No matter how similar a non-alcoholic beer and a regular beer tastes, you’re going to notice a difference if you drink a six-pack of one compared to the other. But what if you just have a few tastes? Can your brain really tell a difference? A new study suggests that, when it comes to your brain’s reward activity at least, non-alcoholic and regular beers are surprisingly similar.
Researchers at Wageningen University in The Netherlands looked at 21 healthy men between the ages of 18 (keep in mind, it’s Europe) and 35 who considered themselves regular beer drinkers. The participants underwent an MRI scan while tasting a mix of beverages which included both a non-alcoholic Amstel 0.0 beer and the same non-alcoholic beer but with its ABV raised to 4.8 percent thanks to the addition of pure ethanol alcohol. This method was used to assure that the beers tasted identical except for the alcohol. (A regular Amstel beer is brewed differently than the non-alcoholic version, so simply using a regular Amstel would have created a variable in taste.)
“In conclusion, we found no differences in acute brain reward upon consumption of NA-beer with and without alcohol, when presented in a context where regular alcoholic beer is expected,” the study determined. “This suggests that in regular consumers beer flavor rather than the presence of alcohol is the main driver of the consumption experience.” To put it another way, the authors also state that this finding “suggests that there is no direct detection of 5% alcohol by receptors on the tongue when presented in a beer context.”

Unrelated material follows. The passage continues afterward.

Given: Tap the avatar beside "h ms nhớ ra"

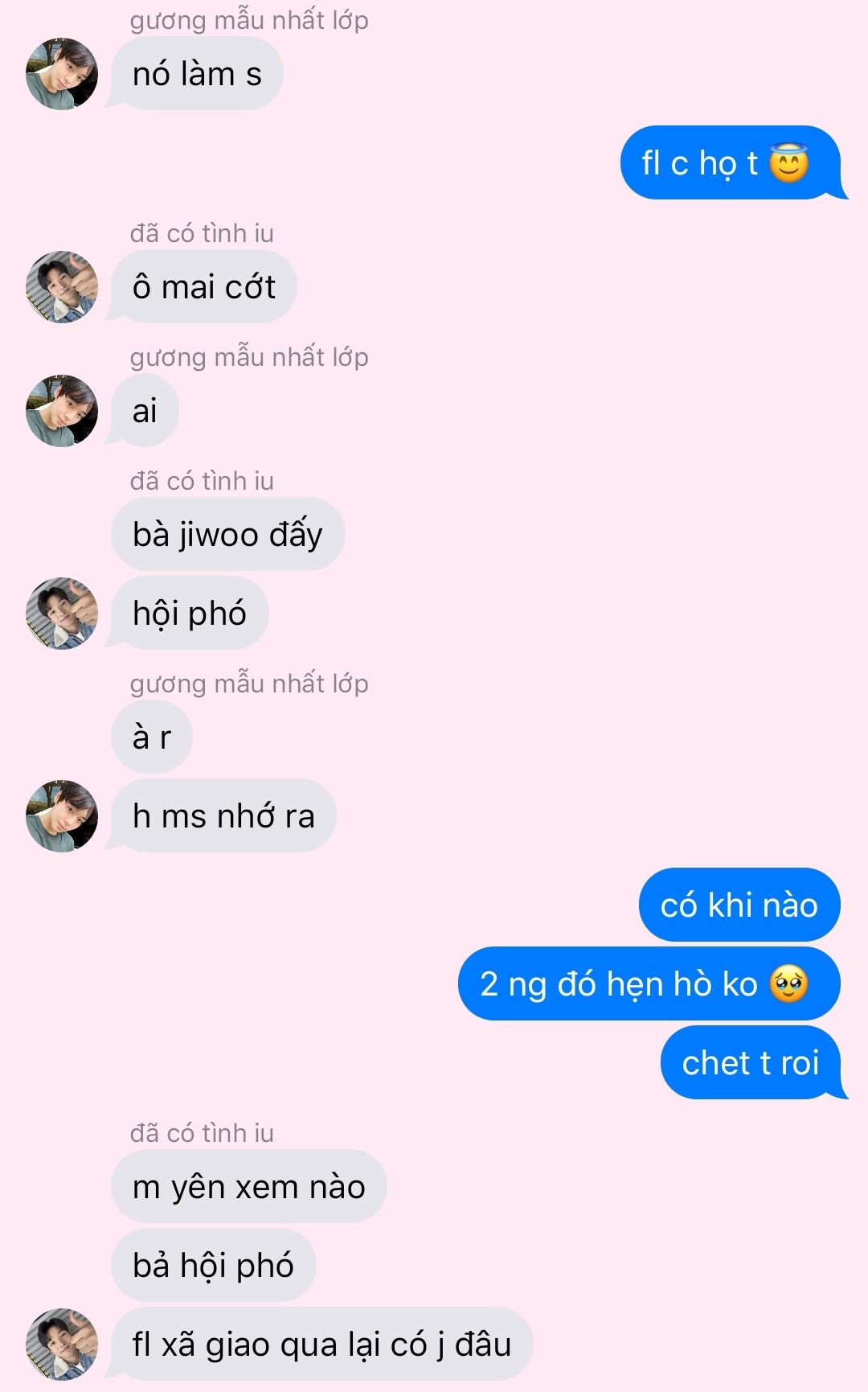Looking at the screenshot, I should tap(62, 816).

Importantly, researchers did note, “Taste activation after swallowing was significantly greater for alcoholic than for NA-beer in the inferior frontal gyrus/anterior insula and dorsal prefrontal cortex (superior frontal gyrus),” pointing out that not everything is identical in these two drinking experiences. However, they then added, “This appears to be due to sensory stimulation by ethanol rather than reward processing.”
Overall, lead author Paul Smeets stated that his results “could mean that consumers get just as much satisfaction from drinking alcohol-free or low-alcohol beer, as long as the taste is close enough to beer that contains alcohol,” according to the Dutch site AD.nl. The study went on to suggest that further research should look into the role labeling plays in this type of brain activation for non-alcoholic versus alcoholic beers.

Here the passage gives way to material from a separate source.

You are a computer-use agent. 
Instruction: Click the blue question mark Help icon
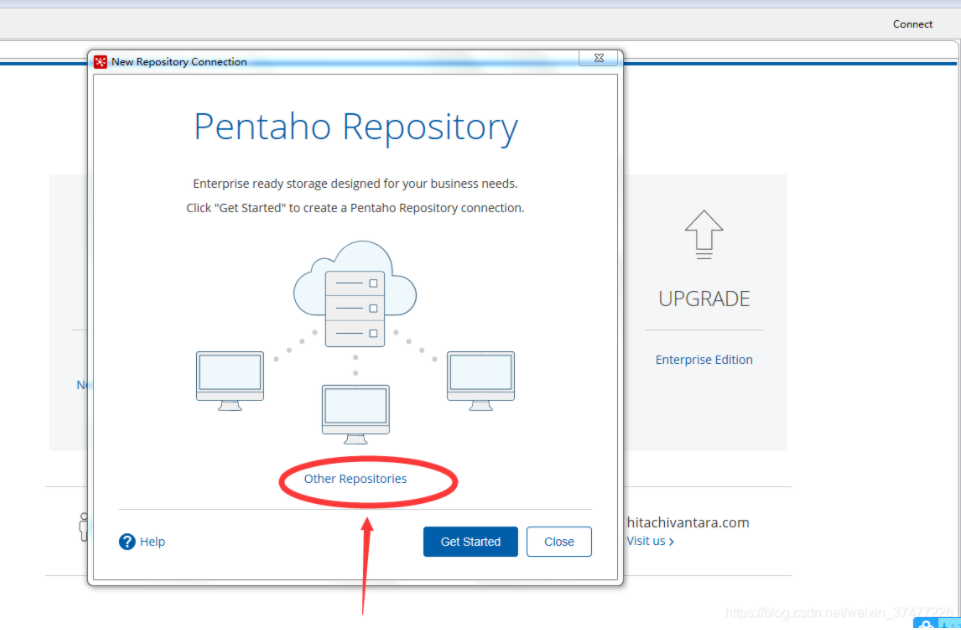(x=127, y=542)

For the record, the study was funded by The Dutch Beer Institute, which despite its prosaic name was founded in 2009 to provide beer drinkers with “access to scientific findings about anything that can help them lead healthier lives.” So these results would seem to line up with the organization’s stated mission. And with Heineken making a big push in the non-alcoholic beer department, a bit of positive news for its Amstel 0.0 certainly doesn’t hurt either.
Meanwhile, the paper also does seem to gloss over the fact that, yes, alcohol has major effects beyond the tasting portion of drinking a beer. Yes, taste is important, but if that’s all that mattered, beer probably wouldn’t be as popular as it is.